About this exercise: A complete answer lists every line of the material where the string "target" occurs.

Dataset records:
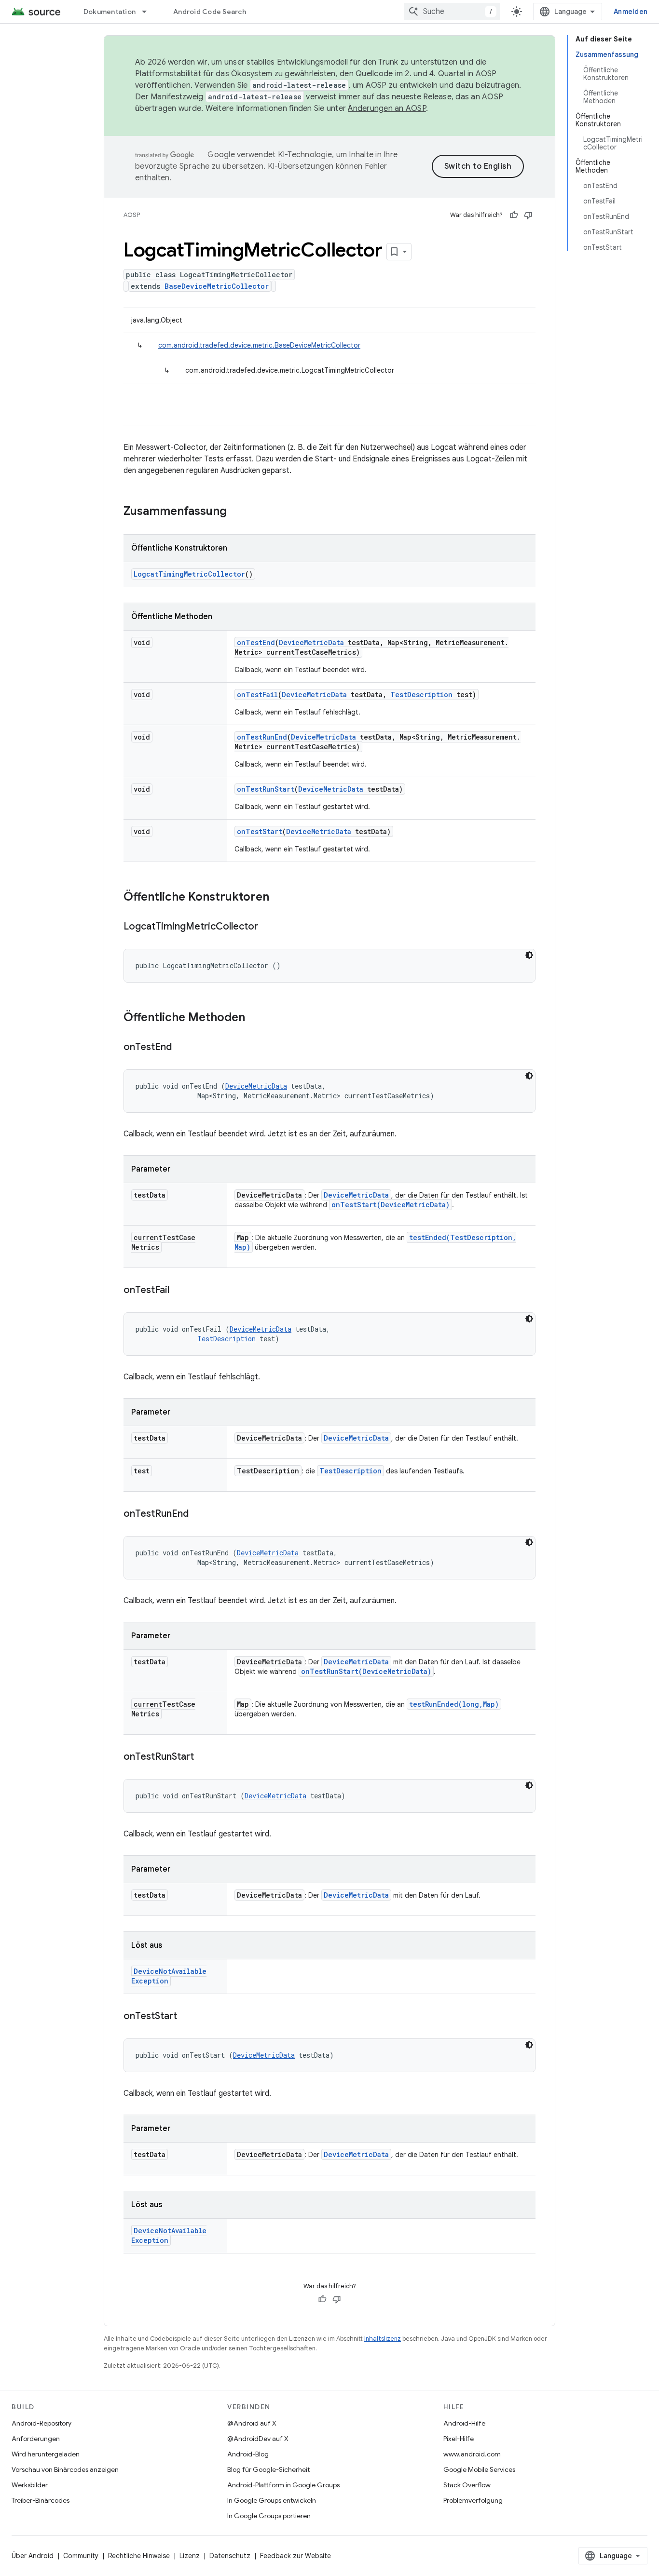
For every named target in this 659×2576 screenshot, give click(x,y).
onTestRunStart (265, 789)
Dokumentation (109, 11)
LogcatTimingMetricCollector (189, 574)
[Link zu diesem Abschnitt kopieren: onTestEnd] (181, 1047)
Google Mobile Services (479, 2469)
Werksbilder (30, 2485)
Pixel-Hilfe (458, 2438)
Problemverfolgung (473, 2500)
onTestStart (259, 831)
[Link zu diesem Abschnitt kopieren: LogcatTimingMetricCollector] (267, 927)
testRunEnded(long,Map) (454, 1704)
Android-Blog (248, 2454)
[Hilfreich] (514, 215)
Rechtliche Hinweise (139, 2556)
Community (80, 2556)
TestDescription (421, 694)
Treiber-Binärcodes (40, 2500)
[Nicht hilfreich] (528, 215)
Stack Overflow (467, 2485)
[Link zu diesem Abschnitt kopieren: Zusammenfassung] (236, 512)
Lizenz (189, 2556)
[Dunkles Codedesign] (529, 955)
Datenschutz (229, 2556)
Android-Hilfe (464, 2423)
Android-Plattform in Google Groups (283, 2485)
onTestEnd (256, 642)
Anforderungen (36, 2438)
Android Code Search (209, 11)
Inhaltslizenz (382, 2338)
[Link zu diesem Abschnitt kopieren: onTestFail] (179, 1290)
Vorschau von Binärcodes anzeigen (65, 2469)
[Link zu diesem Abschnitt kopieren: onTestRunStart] (203, 1757)
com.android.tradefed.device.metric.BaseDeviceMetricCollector (259, 345)
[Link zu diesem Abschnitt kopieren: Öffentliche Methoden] (254, 1018)
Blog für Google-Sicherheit (268, 2469)
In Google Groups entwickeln (271, 2500)
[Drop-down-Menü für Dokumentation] (149, 11)
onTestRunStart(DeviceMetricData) (366, 1671)
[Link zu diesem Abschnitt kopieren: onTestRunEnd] (198, 1514)
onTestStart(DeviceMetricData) (390, 1204)
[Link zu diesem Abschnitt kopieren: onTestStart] (186, 2017)
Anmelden (630, 11)
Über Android (33, 2556)
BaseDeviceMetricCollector (217, 286)
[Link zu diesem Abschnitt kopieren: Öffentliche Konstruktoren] (278, 898)
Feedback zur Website (295, 2556)
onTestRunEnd (262, 737)
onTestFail (257, 694)
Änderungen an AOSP (387, 108)
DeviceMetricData (311, 642)
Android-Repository (41, 2423)
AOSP (132, 215)
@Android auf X (251, 2423)
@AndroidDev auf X (257, 2438)
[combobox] (452, 11)
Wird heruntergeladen (46, 2454)
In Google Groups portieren (269, 2515)
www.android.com (472, 2454)
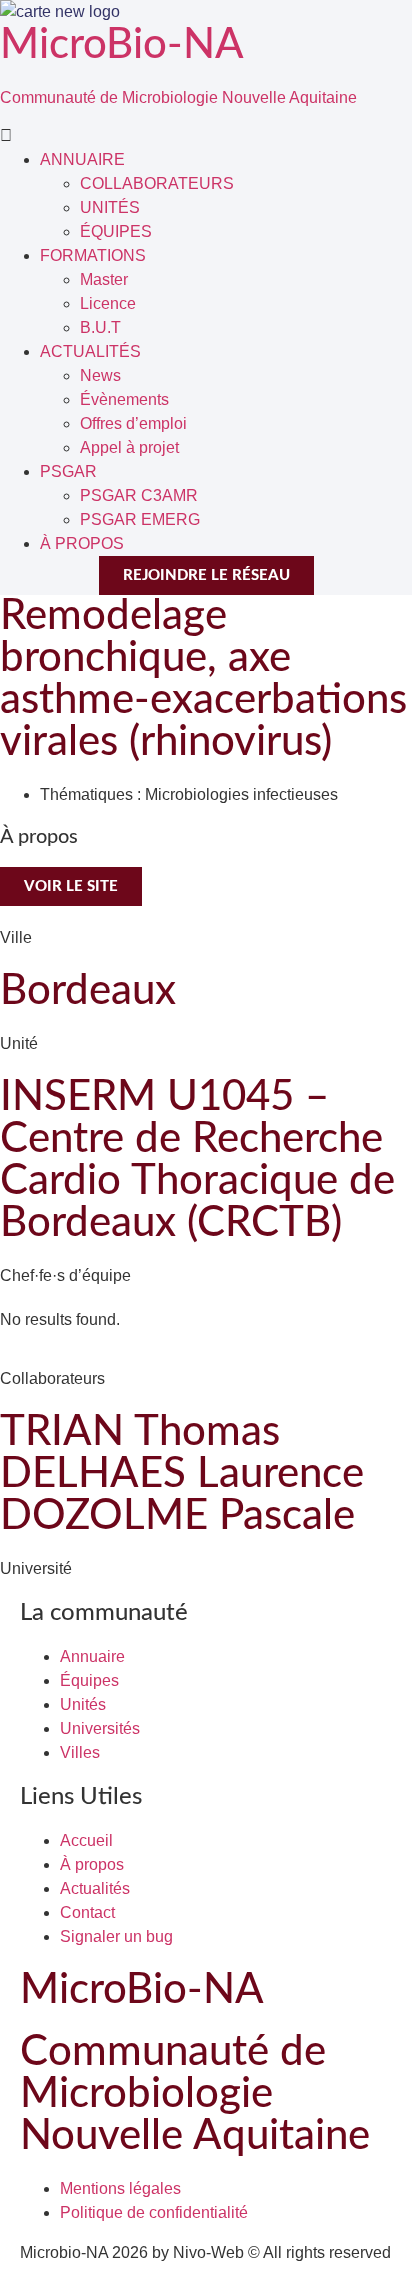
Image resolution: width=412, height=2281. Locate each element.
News (100, 375)
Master (104, 279)
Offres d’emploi (133, 423)
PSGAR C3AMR (139, 495)
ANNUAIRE (82, 159)
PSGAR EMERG (140, 519)
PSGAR (68, 471)
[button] (206, 136)
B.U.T (100, 327)
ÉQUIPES (116, 231)
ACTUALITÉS (90, 351)
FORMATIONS (93, 255)
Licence (108, 303)
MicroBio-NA (122, 45)
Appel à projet (129, 447)
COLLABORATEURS (157, 183)
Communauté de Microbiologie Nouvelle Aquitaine (178, 97)
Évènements (124, 399)
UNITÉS (110, 207)
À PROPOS (82, 543)
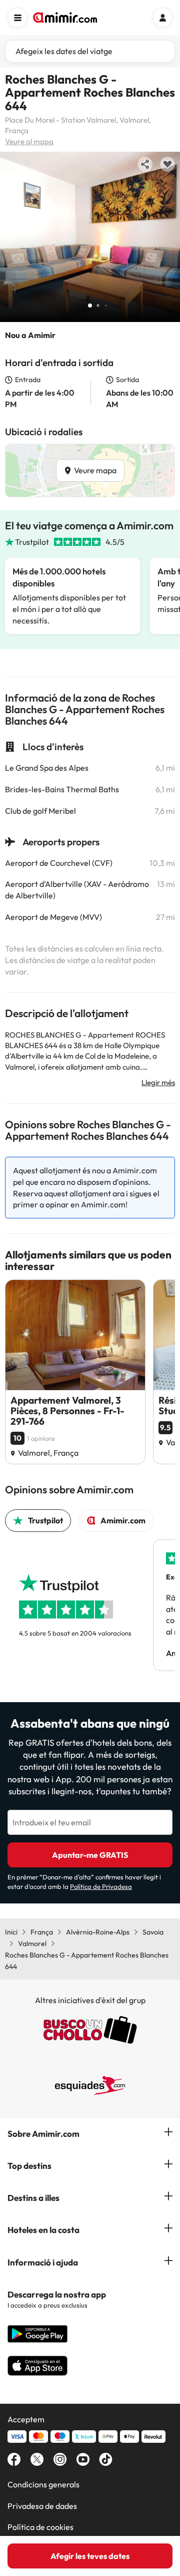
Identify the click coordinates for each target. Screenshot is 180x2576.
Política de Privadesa (101, 1886)
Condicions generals (44, 2484)
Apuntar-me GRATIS (90, 1855)
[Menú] (18, 18)
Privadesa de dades (42, 2506)
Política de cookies (41, 2527)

Task solution:
For every named target in this 659×2576 screenshot, give click(x,y).
Identify the click coordinates for each target. Screenshot is 180x2576.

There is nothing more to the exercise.